For chip designers, expanding DTCO means more interactive collaboration with the foundry and earlier iterations, but also fewer surprises at the end of the cycle. Custom libraries, routing rules tuned to actual topologies, and power meshes dimensioned with data can lower cancellation risks and rework.

For EDA vendors, the message is an invitation (and a challenge): to expose richer process models, automate design-process explorations, and close the loop with synthesis and P&R tools that speak the same language as the foundry.

For end customers — consumer electronics, hyperscalers, automotive, networking — the promise is concrete: faster, more efficient chips without waiting for a lithography miracle. In a market driven by AI — consuming memory and compute — exploiting every watt and millimeter might spell the difference between on-time launch or being sidelined.

Uncertainties: transparency, metrics, and timelines

Questions remain. How much transparency will there be in the “DTCO rules” that a foundry provides each client? How will the real contribution of DTCO to PPA be measured beyond marketing narratives? When will these improvements reach nodes below 3 nm? And most importantly, how will the balance evolve between pushing DTCO to the limit and maintaining porting of designs across different foundries?
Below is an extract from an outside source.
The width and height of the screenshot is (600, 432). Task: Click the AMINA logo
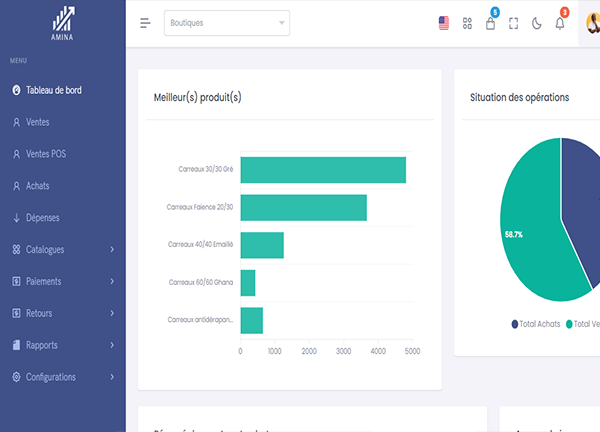coord(63,22)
Shin provided no specific product details or public roadmaps, but his message was clear: the competition at 3 nm and into the future sub-3 nm scale will no longer be settled solely in cleanrooms but also within design files, scripts, and libraries. For Samsung, DTCO is the name of that frontier.


Frequently Asked Questions

What exactly is DTCO (Design-Technology Co-Optimization), and how does it differ from traditional scaling?
DTCO is a co-design approach where design and process are adjusted together: layout rules, cell heights, track counts, power meshes, or cell libraries are reviewed to optimize PPA beyond what lithographic scaling alone achieves. Instead of “smaller is better,” DTCO advocates for “better thought is better.”